[Work item] Records follow. Print exactly the lines from the one that has "Task: Remove SRAM" through the one that has "The height and", inclusive, and omit the pictures.

[Data records]

· · ·

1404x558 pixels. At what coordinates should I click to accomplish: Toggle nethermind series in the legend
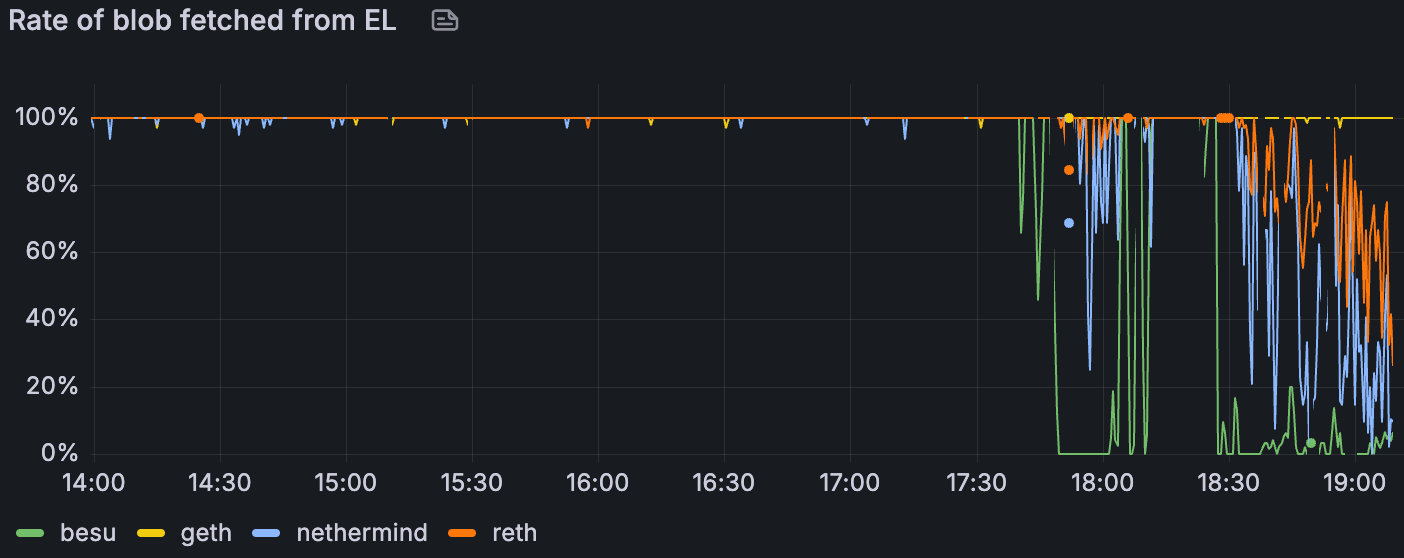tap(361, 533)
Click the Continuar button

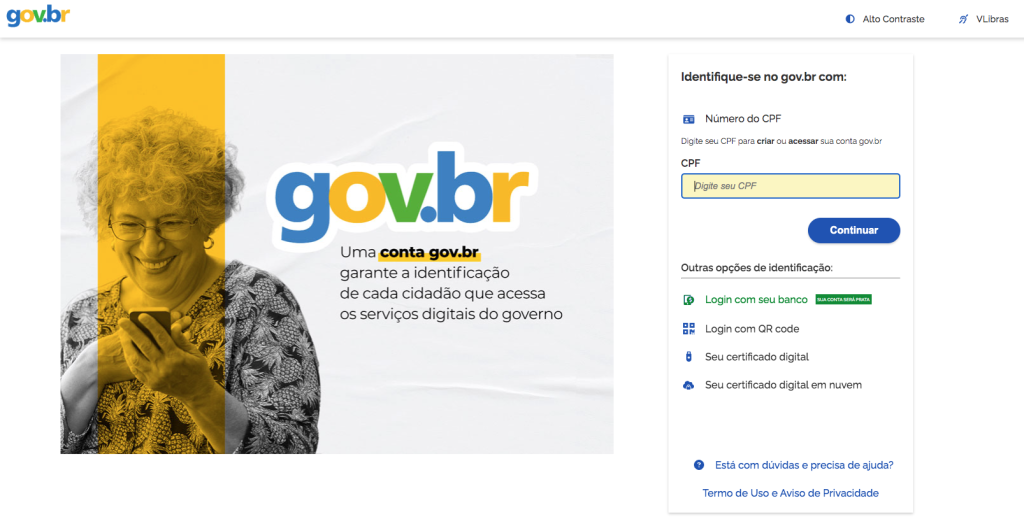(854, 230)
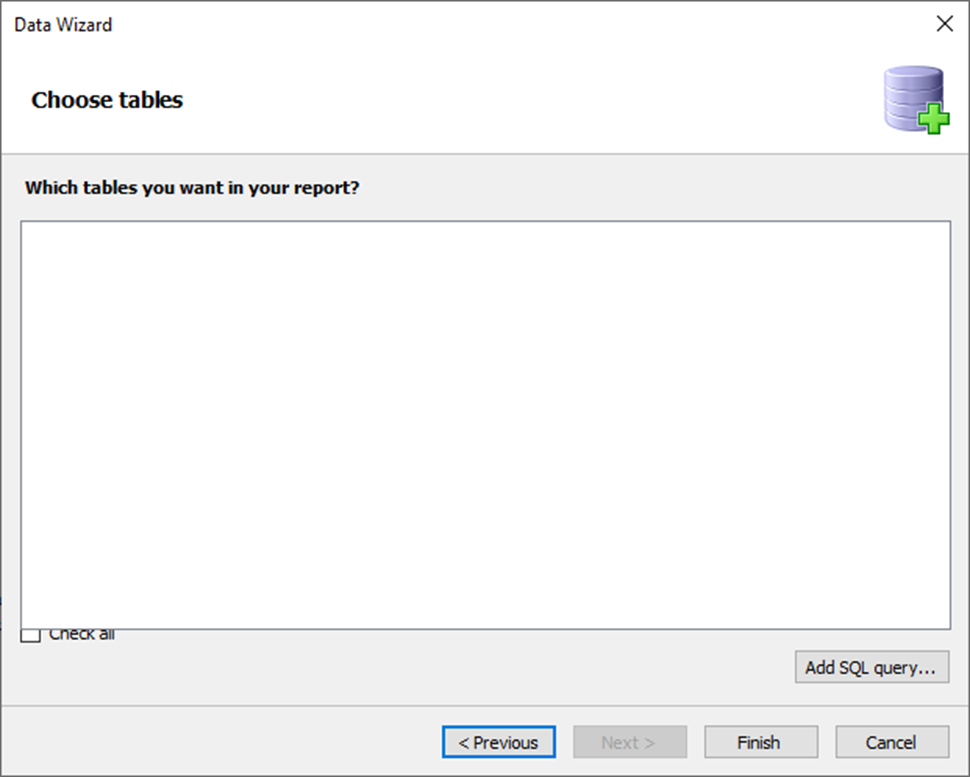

· · ·

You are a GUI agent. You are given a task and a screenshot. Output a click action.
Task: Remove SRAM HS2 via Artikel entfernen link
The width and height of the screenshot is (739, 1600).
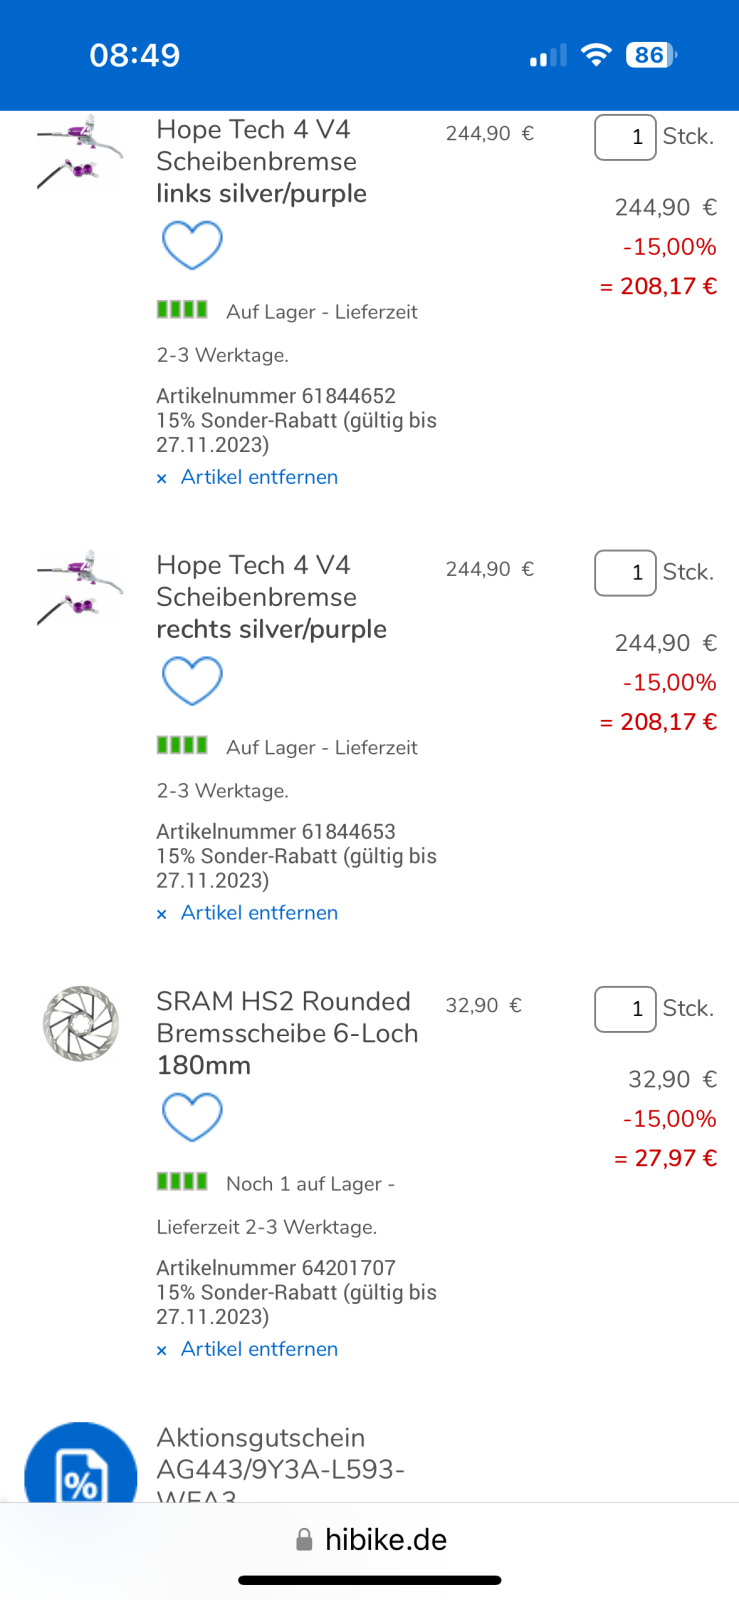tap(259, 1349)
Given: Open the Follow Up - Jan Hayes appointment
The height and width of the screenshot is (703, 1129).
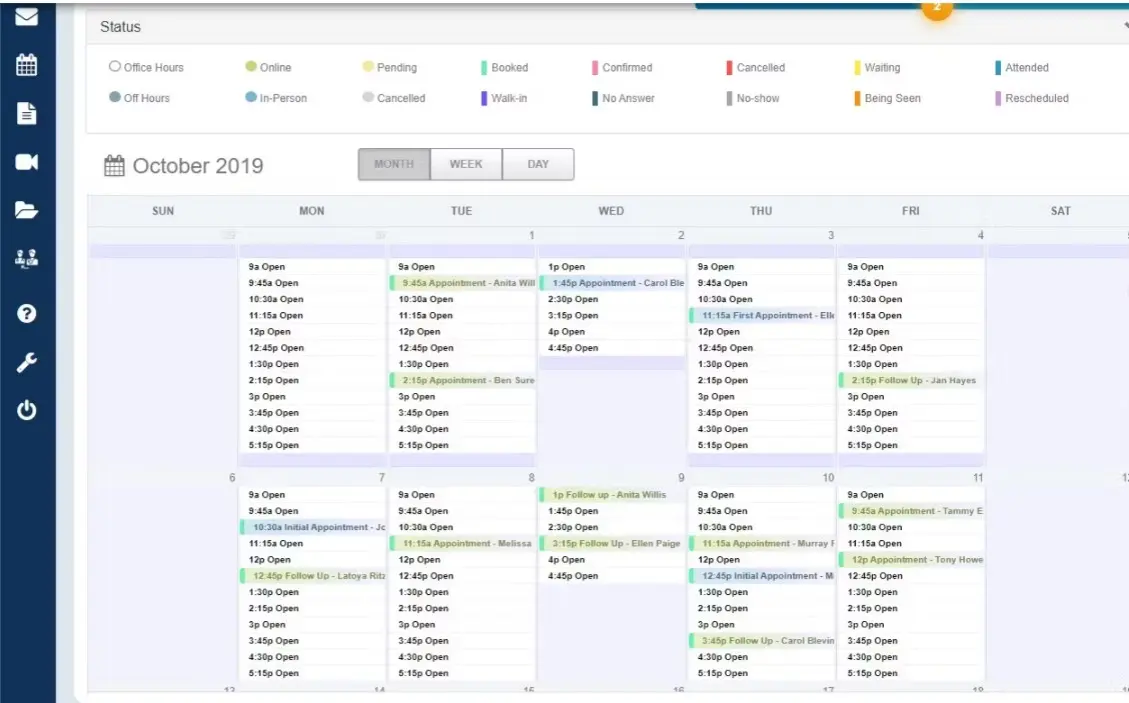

· · ·

[Exercise response]
Task: Remove SRAM HS2 via Artikel entfernen link
The width and height of the screenshot is (739, 1600).
tap(259, 1349)
Given: Open the Follow Up - Jan Hayes appointment
The height and width of the screenshot is (703, 1129).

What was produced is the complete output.